The Perak Museum (Muzium Perak) is a public museum located at the junction of Jalan Muzium (Museum Road) and Jalan Taming Sari (Main Road) in Taiping, Perak, Malaysia. It is the oldest museum in Malaysia and highlights the history of the state.

==History==
The Perak Museum in Taiping is the first and oldest museum in Malaysia. It was founded in 1883 by Sir Hugh Low, the fourth British Resident of Perak (1877 to 1889). It owes its establishment to the fund-raising efforts of Sir Hugh Low and Sir Frank Swettenham, Resident of Perak from 1889 to 1895, Resident-General of the Federated Malay States (now Malaysia) in 1896–1901, and Governor and Commander-in-Chief of the Straits Settlements 1901–1904.

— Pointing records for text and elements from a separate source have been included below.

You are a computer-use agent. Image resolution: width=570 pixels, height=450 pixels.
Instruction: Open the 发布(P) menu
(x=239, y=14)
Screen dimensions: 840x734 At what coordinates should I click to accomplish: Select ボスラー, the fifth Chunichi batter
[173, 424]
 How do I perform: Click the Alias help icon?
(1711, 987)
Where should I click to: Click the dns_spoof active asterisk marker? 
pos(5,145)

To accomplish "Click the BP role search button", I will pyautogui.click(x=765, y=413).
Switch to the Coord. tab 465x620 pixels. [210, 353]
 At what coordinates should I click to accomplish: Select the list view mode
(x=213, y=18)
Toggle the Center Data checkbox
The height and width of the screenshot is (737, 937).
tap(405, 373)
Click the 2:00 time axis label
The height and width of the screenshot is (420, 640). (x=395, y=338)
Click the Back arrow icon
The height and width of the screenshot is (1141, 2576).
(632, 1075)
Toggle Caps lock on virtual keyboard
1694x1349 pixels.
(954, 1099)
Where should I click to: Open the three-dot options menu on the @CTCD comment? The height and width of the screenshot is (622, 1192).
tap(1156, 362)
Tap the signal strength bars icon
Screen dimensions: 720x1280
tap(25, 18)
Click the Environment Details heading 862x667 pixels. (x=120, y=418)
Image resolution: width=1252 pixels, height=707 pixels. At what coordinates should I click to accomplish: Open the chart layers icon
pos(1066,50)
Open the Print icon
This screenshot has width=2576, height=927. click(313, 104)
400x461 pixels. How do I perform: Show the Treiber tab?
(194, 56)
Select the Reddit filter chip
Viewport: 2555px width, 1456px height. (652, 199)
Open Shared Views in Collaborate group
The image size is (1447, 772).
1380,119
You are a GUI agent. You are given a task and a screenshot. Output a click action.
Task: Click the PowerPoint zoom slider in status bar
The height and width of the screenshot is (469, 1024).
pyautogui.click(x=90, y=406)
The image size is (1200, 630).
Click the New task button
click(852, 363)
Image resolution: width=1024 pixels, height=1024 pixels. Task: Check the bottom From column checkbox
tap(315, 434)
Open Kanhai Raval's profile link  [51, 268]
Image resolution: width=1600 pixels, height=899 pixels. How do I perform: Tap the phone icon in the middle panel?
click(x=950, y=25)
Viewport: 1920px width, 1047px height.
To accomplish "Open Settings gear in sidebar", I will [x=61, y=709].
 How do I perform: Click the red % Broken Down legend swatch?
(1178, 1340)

The museum was initially concerned with natural history particularly ethnography, zoology, botany and geology, all key areas of interest of its founder Sir Hugh Low. Its first curator was Mr. Leonard Wray Jr., a botanist, geologist and Superintendent of Government Hill at Larut (1883 to 1903).

In the beginning, the museum was housed in some renovated government offices while the main building of Neo-classical design was under construction in 1883. The building comprised an office, library and exhibition hall (Gallery A) and was only completed in 1886 due to lack of funds. In 1889, extensions to the museum's front and back were added. A new exhibition hall (Gallery B) was constructed in 1891 to 1893. As the collection of exhibits grew, a new two-storey building (Gallery C and D) were added from 1900 to 1903.

This museum should not be confused with The Perak Museum in Ipoh erected in 1926 by a rich and successful tin miner called Foo Choong Kit.